> Records shown:
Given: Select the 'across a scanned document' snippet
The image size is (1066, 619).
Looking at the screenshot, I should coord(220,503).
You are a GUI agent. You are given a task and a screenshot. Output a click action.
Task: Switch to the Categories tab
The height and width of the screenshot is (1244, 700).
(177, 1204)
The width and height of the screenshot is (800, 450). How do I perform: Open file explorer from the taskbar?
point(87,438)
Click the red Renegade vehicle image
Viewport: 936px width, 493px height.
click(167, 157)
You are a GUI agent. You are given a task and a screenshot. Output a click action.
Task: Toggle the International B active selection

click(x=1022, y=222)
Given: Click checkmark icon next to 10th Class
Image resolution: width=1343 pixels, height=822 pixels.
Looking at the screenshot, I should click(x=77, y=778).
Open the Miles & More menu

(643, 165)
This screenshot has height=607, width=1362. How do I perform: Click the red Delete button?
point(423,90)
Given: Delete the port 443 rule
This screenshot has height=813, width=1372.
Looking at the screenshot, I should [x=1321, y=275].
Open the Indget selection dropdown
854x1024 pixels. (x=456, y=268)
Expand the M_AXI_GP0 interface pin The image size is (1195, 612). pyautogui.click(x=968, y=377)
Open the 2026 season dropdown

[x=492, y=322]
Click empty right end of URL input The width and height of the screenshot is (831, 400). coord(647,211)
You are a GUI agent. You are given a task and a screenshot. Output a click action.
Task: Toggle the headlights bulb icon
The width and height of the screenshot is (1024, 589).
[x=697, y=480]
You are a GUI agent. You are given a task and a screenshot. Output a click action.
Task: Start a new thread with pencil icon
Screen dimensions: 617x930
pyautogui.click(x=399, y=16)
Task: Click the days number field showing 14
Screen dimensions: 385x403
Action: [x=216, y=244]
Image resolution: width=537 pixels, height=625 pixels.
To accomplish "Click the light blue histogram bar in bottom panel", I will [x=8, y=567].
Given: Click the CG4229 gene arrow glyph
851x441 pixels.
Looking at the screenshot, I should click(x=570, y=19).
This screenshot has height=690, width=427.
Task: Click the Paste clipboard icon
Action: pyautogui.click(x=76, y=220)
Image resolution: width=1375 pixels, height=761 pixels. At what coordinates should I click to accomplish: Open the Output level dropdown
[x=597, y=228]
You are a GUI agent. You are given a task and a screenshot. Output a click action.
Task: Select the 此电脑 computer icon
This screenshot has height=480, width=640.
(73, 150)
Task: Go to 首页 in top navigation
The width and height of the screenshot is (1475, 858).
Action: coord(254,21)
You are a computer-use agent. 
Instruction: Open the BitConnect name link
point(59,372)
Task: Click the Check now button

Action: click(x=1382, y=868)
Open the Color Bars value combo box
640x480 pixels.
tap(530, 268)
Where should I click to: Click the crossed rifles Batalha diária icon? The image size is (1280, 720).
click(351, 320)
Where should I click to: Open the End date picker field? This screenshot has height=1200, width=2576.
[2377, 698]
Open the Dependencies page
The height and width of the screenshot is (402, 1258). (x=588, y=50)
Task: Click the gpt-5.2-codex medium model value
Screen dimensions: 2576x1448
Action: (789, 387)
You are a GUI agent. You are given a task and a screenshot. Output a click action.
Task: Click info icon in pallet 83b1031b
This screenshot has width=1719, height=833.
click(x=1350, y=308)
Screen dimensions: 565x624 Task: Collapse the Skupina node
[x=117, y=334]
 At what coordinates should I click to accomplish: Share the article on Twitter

> What the exercise asks: Please output all of the entries without changing a single character.

> Written answer:
Given: Select the 'across a scanned document' snippet
The image size is (1066, 619).
Looking at the screenshot, I should coord(220,503).
You are a GUI agent. You are given a task and a screenshot. Output a click action.
Task: Switch to the Categories tab
The height and width of the screenshot is (1244, 700).
(177, 1204)
The width and height of the screenshot is (800, 450). How do I perform: Open file explorer from the taskbar?
point(87,438)
Click the red Renegade vehicle image
Viewport: 936px width, 493px height.
click(167, 157)
You are a GUI agent. You are given a task and a screenshot. Output a click action.
Task: Toggle the International B active selection

click(x=1022, y=222)
Given: Click checkmark icon next to 10th Class
Image resolution: width=1343 pixels, height=822 pixels.
Looking at the screenshot, I should click(x=77, y=778).
Open the Miles & More menu

(643, 165)
This screenshot has height=607, width=1362. How do I perform: Click the red Delete button?
point(423,90)
Given: Delete the port 443 rule
This screenshot has height=813, width=1372.
Looking at the screenshot, I should [x=1321, y=275].
Open the Indget selection dropdown
854x1024 pixels. (x=456, y=268)
Expand the M_AXI_GP0 interface pin The image size is (1195, 612). pyautogui.click(x=968, y=377)
Open the 2026 season dropdown

[x=492, y=322]
Click empty right end of URL input The width and height of the screenshot is (831, 400). coord(647,211)
You are a GUI agent. You are given a task and a screenshot. Output a click action.
Task: Toggle the headlights bulb icon
The width and height of the screenshot is (1024, 589).
[x=697, y=480]
You are a GUI agent. You are given a task and a screenshot. Output a click action.
Task: Start a new thread with pencil icon
Screen dimensions: 617x930
pyautogui.click(x=399, y=16)
Task: Click the days number field showing 14
Screen dimensions: 385x403
Action: [x=216, y=244]
Image resolution: width=537 pixels, height=625 pixels.
To accomplish "Click the light blue histogram bar in bottom panel", I will [x=8, y=567].
Given: Click the CG4229 gene arrow glyph
851x441 pixels.
Looking at the screenshot, I should click(x=570, y=19).
This screenshot has height=690, width=427.
Task: Click the Paste clipboard icon
Action: pyautogui.click(x=76, y=220)
Image resolution: width=1375 pixels, height=761 pixels. At what coordinates should I click to accomplish: Open the Output level dropdown
[x=597, y=228]
You are a GUI agent. You are given a task and a screenshot. Output a click action.
Task: Select the 此电脑 computer icon
This screenshot has height=480, width=640.
(73, 150)
Task: Go to 首页 in top navigation
The width and height of the screenshot is (1475, 858).
Action: coord(254,21)
You are a computer-use agent. 
Instruction: Open the BitConnect name link
point(59,372)
Task: Click the Check now button

Action: click(x=1382, y=868)
Open the Color Bars value combo box
640x480 pixels.
tap(530, 268)
Where should I click to: Click the crossed rifles Batalha diária icon? The image size is (1280, 720).
click(351, 320)
Where should I click to: Open the End date picker field? This screenshot has height=1200, width=2576.
[2377, 698]
Open the Dependencies page
The height and width of the screenshot is (402, 1258). (x=588, y=50)
Task: Click the gpt-5.2-codex medium model value
Screen dimensions: 2576x1448
Action: (789, 387)
You are a GUI agent. You are given a task and a screenshot. Output a click action.
Task: Click info icon in pallet 83b1031b
This screenshot has width=1719, height=833.
click(x=1350, y=308)
Screen dimensions: 565x624 Task: Collapse the Skupina node
[x=117, y=334]
 At what coordinates should I click to accomplish: Share the article on Twitter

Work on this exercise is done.